● TO BE DONE
Return each line in the records below that contains the word "what", matching its case exactly.

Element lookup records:
.....

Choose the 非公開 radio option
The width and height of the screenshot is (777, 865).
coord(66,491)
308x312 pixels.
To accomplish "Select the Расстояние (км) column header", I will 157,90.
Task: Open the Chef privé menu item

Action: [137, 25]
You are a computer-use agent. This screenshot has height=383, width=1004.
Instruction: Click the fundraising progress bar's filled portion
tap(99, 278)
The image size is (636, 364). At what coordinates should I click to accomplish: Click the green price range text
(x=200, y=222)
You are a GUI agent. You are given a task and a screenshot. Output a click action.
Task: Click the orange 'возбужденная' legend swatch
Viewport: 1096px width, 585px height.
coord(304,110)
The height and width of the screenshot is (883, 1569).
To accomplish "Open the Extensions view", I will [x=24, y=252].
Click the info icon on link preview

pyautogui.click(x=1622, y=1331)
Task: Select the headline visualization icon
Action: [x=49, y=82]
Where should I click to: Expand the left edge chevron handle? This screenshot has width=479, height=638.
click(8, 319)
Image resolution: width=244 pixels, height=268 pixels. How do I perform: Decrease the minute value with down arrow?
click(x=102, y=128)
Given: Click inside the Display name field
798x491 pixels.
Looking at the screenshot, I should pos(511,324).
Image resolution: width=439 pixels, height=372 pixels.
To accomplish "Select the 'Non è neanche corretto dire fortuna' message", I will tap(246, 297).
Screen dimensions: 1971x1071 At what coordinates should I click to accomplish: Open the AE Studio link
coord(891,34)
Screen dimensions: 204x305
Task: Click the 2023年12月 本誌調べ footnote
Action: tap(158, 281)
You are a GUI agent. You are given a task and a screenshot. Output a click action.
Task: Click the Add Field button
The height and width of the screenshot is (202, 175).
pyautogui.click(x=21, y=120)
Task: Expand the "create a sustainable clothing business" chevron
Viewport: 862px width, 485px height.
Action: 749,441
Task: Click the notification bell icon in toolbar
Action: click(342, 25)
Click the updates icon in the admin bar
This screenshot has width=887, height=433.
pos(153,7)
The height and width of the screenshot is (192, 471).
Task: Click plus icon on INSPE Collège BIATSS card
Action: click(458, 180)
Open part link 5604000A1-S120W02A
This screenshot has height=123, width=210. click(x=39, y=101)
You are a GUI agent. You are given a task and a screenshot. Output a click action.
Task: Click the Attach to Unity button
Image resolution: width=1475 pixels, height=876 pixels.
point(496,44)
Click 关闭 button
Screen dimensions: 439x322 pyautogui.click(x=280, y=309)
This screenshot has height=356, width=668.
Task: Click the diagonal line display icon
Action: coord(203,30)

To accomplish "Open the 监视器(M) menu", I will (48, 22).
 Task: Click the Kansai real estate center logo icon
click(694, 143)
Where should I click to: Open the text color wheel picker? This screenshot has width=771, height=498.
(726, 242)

.....

● ANSWER FOR THE TASK
The image size is (636, 364). At what coordinates should I click to accomplish: Click the green price range text
Screen dimensions: 1971x1071 At what coordinates should I click to accomplish: Open the AE Studio link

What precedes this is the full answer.